96 p, paperback/hardcover

USD 25

ISBN 978-3-318-06707-1

Increasingly, the field of healthcare is leveraging advances in the technologies underlying the collection, processing, and storing of sensor data to improve outcomes for people with disease. However, product managers, engineers, and data scientists who have the expertise needed to build technical platforms are often new to the fields of healthcare and medicine and may not have a background in the design of medical devices or the clinical studies needed to validate them. Fast Facts: Digital Medicine – Measurement provides an overview of the field of digital medicine that can be used by these technical teams to more fully understand the clinical and regulatory contexts in which they are building their products.
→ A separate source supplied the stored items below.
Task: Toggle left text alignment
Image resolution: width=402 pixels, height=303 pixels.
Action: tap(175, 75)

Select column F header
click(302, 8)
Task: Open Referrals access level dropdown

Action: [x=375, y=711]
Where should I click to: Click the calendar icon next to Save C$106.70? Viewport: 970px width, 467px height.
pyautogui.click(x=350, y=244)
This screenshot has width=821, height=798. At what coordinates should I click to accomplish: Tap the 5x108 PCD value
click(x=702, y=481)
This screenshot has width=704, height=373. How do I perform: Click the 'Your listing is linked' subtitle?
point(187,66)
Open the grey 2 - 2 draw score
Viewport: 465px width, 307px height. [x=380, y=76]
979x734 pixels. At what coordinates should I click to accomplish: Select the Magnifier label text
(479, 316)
Andrea Coravos and colleagues have put together a concise, pragmatic primer for how to think through the design of digital medicine products that rely on digital measurement. The authors propose a common language around digital measurement and share an overview of the landscape of medical device development, clinical studies, and methods of validation. The primer can be used to guide technical teams without a medical background to set product requirements for software, hardware, or integrated systems aimed at digital measurement of health and disease.
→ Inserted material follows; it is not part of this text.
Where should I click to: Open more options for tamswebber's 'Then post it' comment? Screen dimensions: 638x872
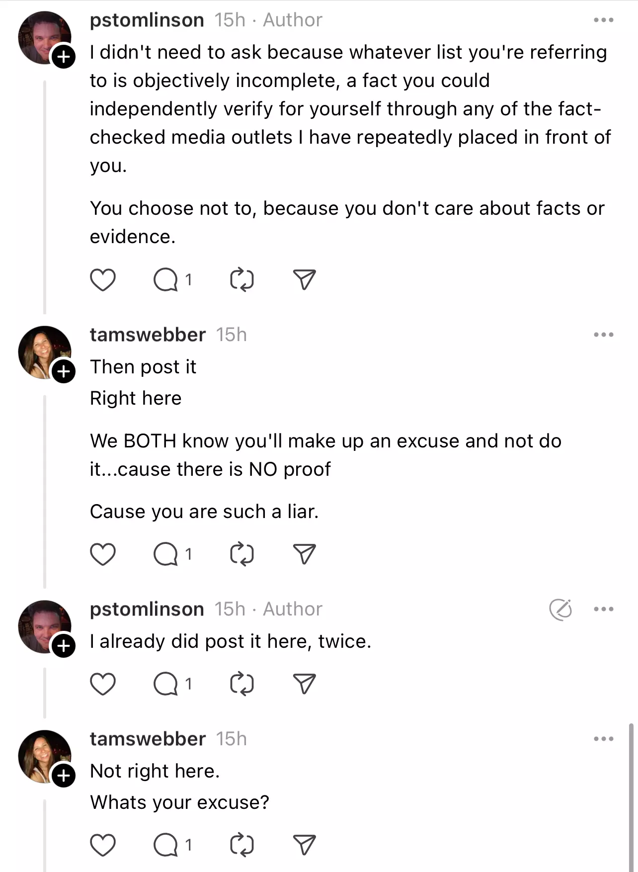pos(604,335)
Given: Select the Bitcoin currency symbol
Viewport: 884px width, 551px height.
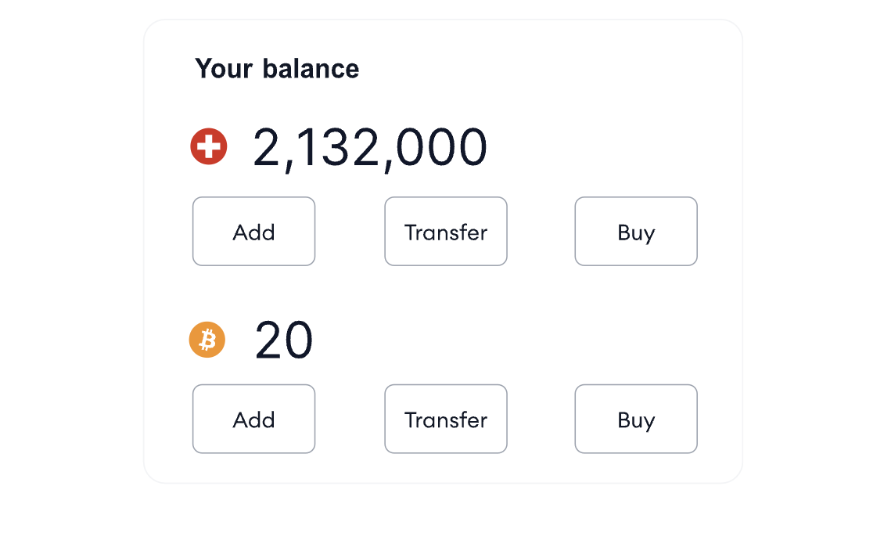Looking at the screenshot, I should point(207,340).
This trim volume begins with a handy glossary, which is helpful for teams trying to navigate a new and evolving landscape. Even the most helpful advisors and experts tend to speak in acronym-based code common to their own field, so for interdisciplinary teams, it is incredibly useful to have a reference on hand that includes terms from the regulatory domain (MDDT = Medical Device Development Tool), the world of tech (ToS = terms of service), and the world of medical devices (CGM = continuous glucose monitor). In addition, Coravos et al. cover concepts such as the distinctions between digital medicine and digital health, between intervention and combination measurement products, and between intuitive definitions of real-world data and regulatory definitions of the same. What is the difference between a clinical outcome assessment and a digital biomarker? If a paper questionnaire is validated, can you just digitize it and assume the digital version is valid? What does Software as a Medical Device mean? These questions and more are answered in the book, where each chapter ends with a summary of key points and references.
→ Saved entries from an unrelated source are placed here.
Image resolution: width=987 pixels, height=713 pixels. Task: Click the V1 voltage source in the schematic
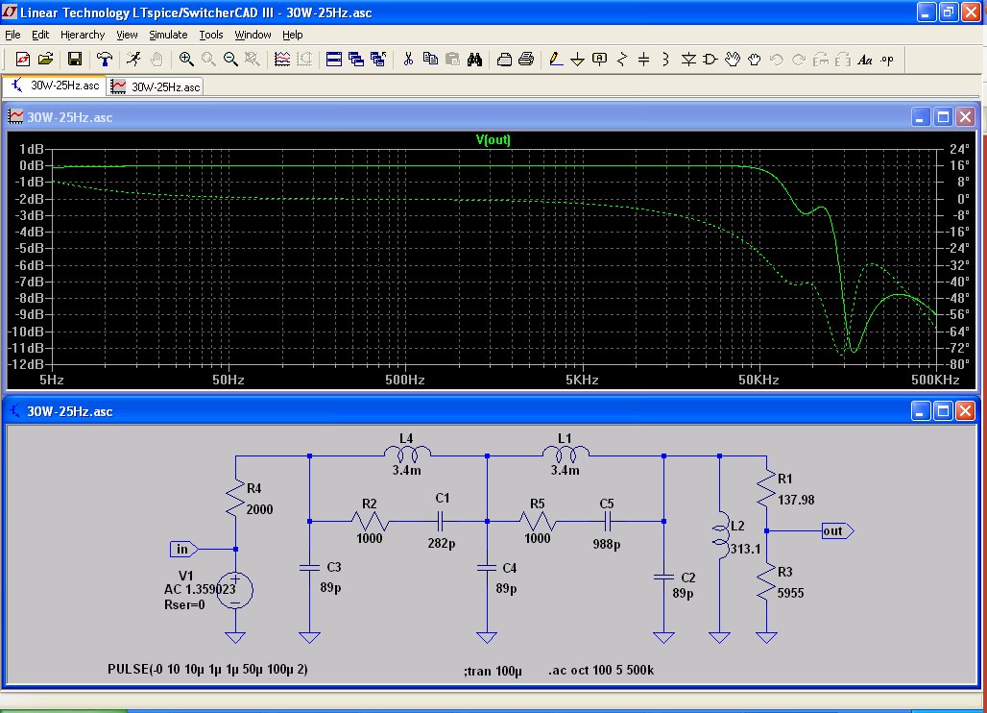point(234,589)
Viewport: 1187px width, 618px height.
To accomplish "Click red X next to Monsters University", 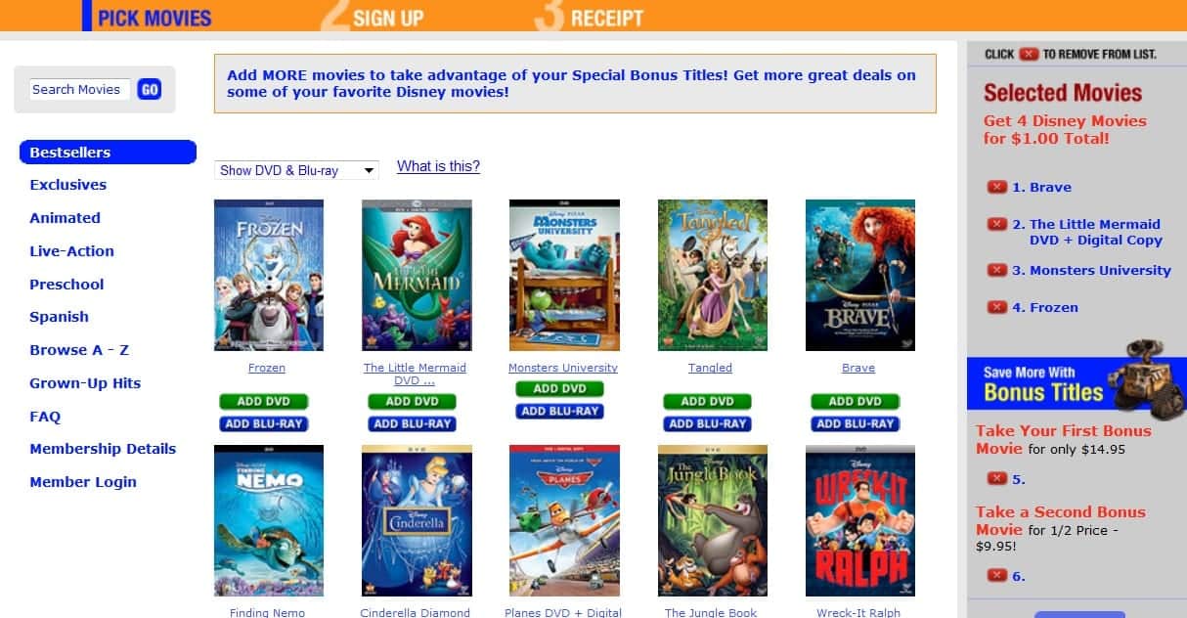I will click(996, 270).
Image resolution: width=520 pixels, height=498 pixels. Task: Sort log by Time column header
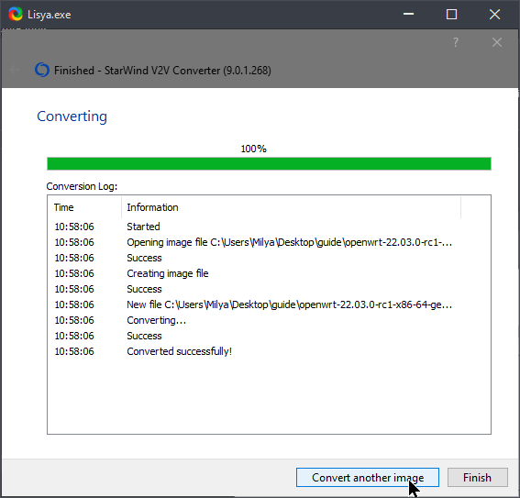(84, 207)
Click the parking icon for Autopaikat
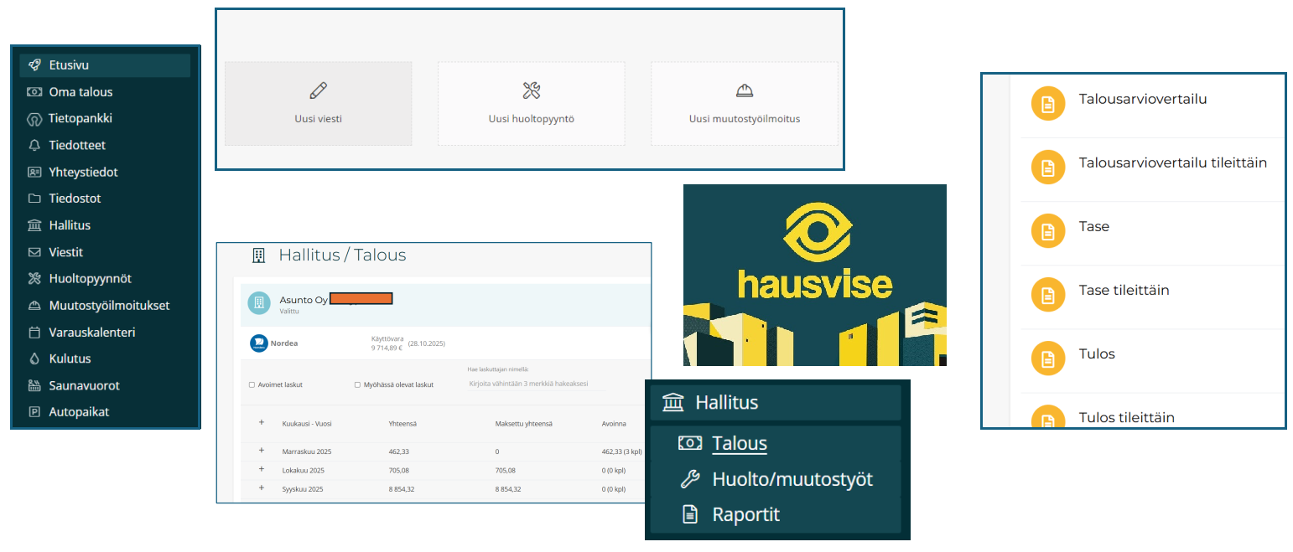 click(34, 412)
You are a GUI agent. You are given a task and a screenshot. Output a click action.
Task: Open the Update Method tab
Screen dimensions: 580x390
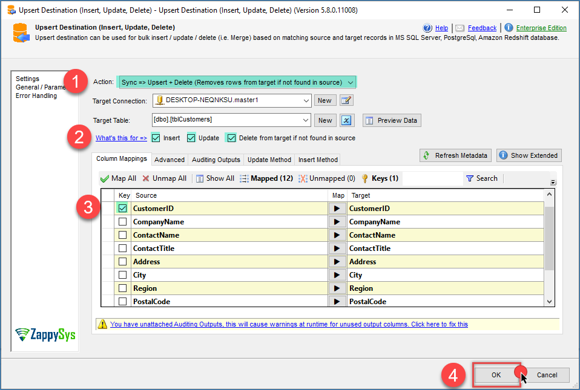[x=269, y=160]
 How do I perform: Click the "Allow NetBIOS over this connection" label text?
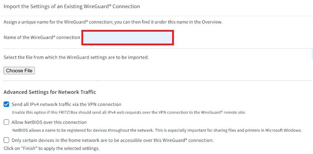point(49,122)
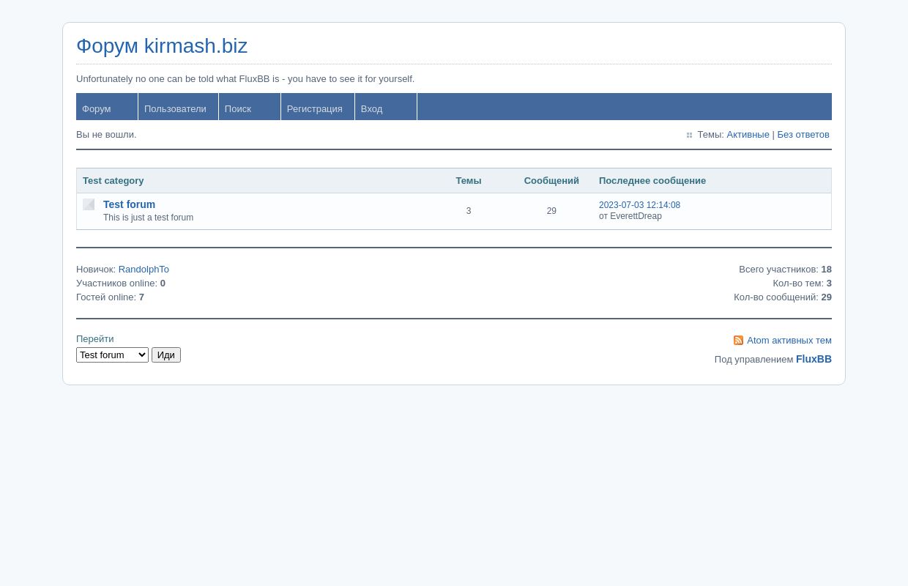Image resolution: width=908 pixels, height=586 pixels.
Task: Open last post dated 2023-07-03 12:14:08
Action: point(639,205)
It is helpful that the book is written with an engineering and product development audience in mind. Concepts are broken out using product-focused language, and the authors encourage readers to think about the context in which their product is meant to be used. The chapter on frameworks for Verification and Validation alone is worth the price of the book. Our team of physicians, scientists, software engineers, and sensor (hardware) engineers usually have different implicit definitions of what it means for a measurement to be “validated”. Using the simple example of step count measurement from a wrist-worn device, a hardware engineer might assume that “validation” means that the values coming off of the accelerometer are in the expected range. A scientist might presume that validity means that the step count estimated from the device is corroborated by a manual count done by an observer. And a physician might assume that step count is only a “valid” digital biomarker if we confirm expected differences in step count across age groups. The authors’ insight in separating the verification of sensor performance from analytical validation of the measurement and from clinical validation has saved our teams from many circular conversations about what “validation” means.

The authors also spend some much-appreciated time demystifying the regulatory landscape. They outline the centers at FDA most relevant to people building digital medicine products (CDER, CBER, CDRH), describe the four main phases of clinical trial research, and provide an overview of the definition and types of medical devices. They provide a chart meant to describe the various pathways for bringing FDA-regulated products to market, and how that interacts with the risk the devices pose, though they acknowledge that the regulatory frameworks for digital tools are still being developed.

This guide can also help managers of cross-functional teams, where tech team attitudes suited to software development (move fast and break things) are currently evolving. Teams are learning to take into account the legal, regulatory, as well as social and ethical implications of building products with real medical impact. The authors present a concise history of and logic behind IRB review and the importance of obtaining informed consent. They also invite readers to think through issues of security, data rights, and governance. The tone empowers developers to be the champions of ethical decision-making rather than simply presenting sets of rules to be followed.

While there is myriad detailed FDA guidance available on digital measurement (e.g., BEST Biomarker Glossary, Biomarker Qualification Evidentiary Framework, Medical Device Development Tools are just a few), this book offers a framework to which to attach them. Having this shared framework and a common language for how we build and validate our products speeds up our development process and creates space for scientific rigor. This guide is one that I share with product managers, engineers, clinical operations, and user experience researchers when they join our team. I recommend it to any cross-functional, tech-focused team dedicated to building novel digital measurements of health and disease.